Mostrando entradas con la etiqueta canto. Mostrar todas las entradas
Mostrando entradas con la etiqueta canto. Mostrar todas las entradas

martes, 5 de enero de 2010

Arrugas prematuras


Era tan alto que nadie pudo jamás verle la cara. Cantaba tan hermoso como nadie, porque era mudo. Su autenticidad siempre fue una copia de originalidad, una bazofia, un intento burdo de intentar no ser burdo. No faltaron quienes lo encontraron tan admirable como aborrecible. Creció la cuenta, la famosa fama, la lista de los más simpáticos casi amigos, la carne fría y en refrigerador desenchufado.
Cada vez y como por si fuera poco, se anudaba la corbata por dentro, estiraba sus pantalones arrugados, caminaba rápido y lleno de pliegues. Su espejismo se hizo agua. Era lo justo, pensaba.
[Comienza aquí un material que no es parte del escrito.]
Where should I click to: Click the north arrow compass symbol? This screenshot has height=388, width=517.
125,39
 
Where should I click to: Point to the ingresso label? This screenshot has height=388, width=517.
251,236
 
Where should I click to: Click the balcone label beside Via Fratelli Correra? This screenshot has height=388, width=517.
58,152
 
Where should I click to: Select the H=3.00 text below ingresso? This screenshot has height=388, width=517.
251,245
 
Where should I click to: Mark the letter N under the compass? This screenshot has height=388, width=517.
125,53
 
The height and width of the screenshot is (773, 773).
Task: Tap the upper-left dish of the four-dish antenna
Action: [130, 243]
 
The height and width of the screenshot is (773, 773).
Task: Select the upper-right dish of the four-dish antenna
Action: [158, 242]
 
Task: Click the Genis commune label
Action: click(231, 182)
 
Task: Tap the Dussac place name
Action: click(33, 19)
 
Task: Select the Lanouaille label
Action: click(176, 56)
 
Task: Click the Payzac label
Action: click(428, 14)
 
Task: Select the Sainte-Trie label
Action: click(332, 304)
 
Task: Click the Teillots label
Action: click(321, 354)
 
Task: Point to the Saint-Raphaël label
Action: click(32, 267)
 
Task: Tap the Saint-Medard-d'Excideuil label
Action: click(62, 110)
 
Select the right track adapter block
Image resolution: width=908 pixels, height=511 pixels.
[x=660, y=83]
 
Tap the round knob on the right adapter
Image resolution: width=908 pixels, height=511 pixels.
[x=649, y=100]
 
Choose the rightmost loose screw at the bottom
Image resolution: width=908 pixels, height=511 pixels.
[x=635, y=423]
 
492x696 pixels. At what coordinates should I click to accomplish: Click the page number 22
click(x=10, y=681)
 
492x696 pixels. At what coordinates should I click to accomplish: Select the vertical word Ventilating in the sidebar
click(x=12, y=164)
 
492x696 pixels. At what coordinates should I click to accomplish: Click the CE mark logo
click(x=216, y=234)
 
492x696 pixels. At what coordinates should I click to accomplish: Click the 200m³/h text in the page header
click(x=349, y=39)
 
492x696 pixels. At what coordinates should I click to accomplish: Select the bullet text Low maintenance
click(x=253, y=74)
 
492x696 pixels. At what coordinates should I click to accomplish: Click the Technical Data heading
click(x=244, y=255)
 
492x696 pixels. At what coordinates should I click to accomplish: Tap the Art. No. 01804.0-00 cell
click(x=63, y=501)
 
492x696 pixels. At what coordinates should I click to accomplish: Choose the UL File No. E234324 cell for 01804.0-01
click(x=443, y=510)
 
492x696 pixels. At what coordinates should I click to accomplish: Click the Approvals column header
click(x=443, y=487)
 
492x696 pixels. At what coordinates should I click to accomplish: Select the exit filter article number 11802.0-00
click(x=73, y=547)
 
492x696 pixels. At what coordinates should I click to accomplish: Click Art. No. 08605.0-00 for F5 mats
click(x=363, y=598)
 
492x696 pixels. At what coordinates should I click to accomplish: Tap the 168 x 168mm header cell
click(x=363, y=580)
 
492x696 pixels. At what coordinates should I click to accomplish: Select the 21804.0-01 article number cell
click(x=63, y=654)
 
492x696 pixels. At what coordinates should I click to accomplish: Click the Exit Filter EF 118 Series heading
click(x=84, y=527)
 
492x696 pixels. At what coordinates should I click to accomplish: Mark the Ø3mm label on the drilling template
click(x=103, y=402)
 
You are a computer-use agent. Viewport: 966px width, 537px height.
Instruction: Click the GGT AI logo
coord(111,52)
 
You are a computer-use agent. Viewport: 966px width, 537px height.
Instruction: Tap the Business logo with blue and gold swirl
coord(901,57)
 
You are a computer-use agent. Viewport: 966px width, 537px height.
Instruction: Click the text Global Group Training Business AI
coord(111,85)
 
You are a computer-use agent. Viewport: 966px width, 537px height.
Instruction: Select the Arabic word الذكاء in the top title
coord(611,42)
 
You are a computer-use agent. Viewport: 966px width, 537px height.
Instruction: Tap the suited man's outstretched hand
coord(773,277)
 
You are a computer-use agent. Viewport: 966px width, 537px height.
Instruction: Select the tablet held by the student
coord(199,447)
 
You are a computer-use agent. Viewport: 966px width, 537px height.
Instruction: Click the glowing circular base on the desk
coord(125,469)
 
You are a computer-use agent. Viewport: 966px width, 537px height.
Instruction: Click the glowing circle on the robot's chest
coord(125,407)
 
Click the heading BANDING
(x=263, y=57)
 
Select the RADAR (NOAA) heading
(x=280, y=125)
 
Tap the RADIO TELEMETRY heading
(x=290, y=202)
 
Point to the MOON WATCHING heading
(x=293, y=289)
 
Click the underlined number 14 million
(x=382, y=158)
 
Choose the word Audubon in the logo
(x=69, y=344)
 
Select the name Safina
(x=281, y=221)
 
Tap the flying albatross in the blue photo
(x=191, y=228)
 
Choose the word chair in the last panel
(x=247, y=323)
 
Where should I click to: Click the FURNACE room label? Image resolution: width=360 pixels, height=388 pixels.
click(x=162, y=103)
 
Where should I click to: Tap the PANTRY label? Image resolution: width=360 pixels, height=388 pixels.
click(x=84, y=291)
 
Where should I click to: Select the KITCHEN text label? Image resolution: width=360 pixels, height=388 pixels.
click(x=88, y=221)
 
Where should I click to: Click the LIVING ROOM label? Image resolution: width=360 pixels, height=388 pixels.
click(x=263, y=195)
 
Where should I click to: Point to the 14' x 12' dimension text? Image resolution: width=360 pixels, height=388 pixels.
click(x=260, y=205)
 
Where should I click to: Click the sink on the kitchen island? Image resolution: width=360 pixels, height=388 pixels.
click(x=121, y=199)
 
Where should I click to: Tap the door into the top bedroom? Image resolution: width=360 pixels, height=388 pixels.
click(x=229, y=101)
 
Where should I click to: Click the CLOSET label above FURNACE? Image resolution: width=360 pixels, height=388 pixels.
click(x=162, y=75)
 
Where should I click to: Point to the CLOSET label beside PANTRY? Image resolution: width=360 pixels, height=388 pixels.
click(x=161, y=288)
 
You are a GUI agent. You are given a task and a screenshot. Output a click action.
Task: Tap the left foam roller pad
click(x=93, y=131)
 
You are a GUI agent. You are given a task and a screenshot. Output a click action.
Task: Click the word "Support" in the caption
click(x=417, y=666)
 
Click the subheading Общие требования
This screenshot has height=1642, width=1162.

A veces había que llegar a la meta para darse cuenta de que no se había ganado nada, y parecía, otra vez parecía, que esta era una de esas veces.
No hubo tiempo para lástimas, justo para eso estaba ocupado. Juraba que con un bigote abundante se podía disfrutar dos veces la misma cazuela. Otro de sus tremendos casi. Un resfriado con pañuelo de género en el bolsillo es otra cosa. Pero insistió en lo práctico, el nombre perfecto, el rol, la casa, la cama. Su familia estaba orgullosa, ignorante, repartiendo las migajas con las uñas más crecidas que ayer.
Orgulloso, ni idea, para qué pensarlo siquiera. Para los demás él era un muerto, un funeral al que asistir en verano, con el nudo de la corbata hacia adentro y los pantalones arrugados.

Las manos


La orientación no fue propia pero los pasos sí lo fueron. No era novedad que el cielo y el infierno quedaban en el mismo pasaje y los atiendía el mismo portero. No había caso para seguir intentando prevenirlo. Había manos que no eran las suyas, que se hicieron barandas brillantes de bronce. Él se confundió, su pasaje no tenía su residencia y cayó escaleras abajo golpeando su cabeza con el extintor rojo. Alguien pasó y le dijo, Dios castiga. Él se vengó a puños cerrados. Sus manos sucias con el pulidor de bronce quedaron rojas y tiritando. Él perdió un diente, lo dejó bajo la almohada, vino un ratón y le dejó plata. Con eso pagó el tratamiento para el hanta. Eso sí. Fue un trato cerrado con un apretón de manos.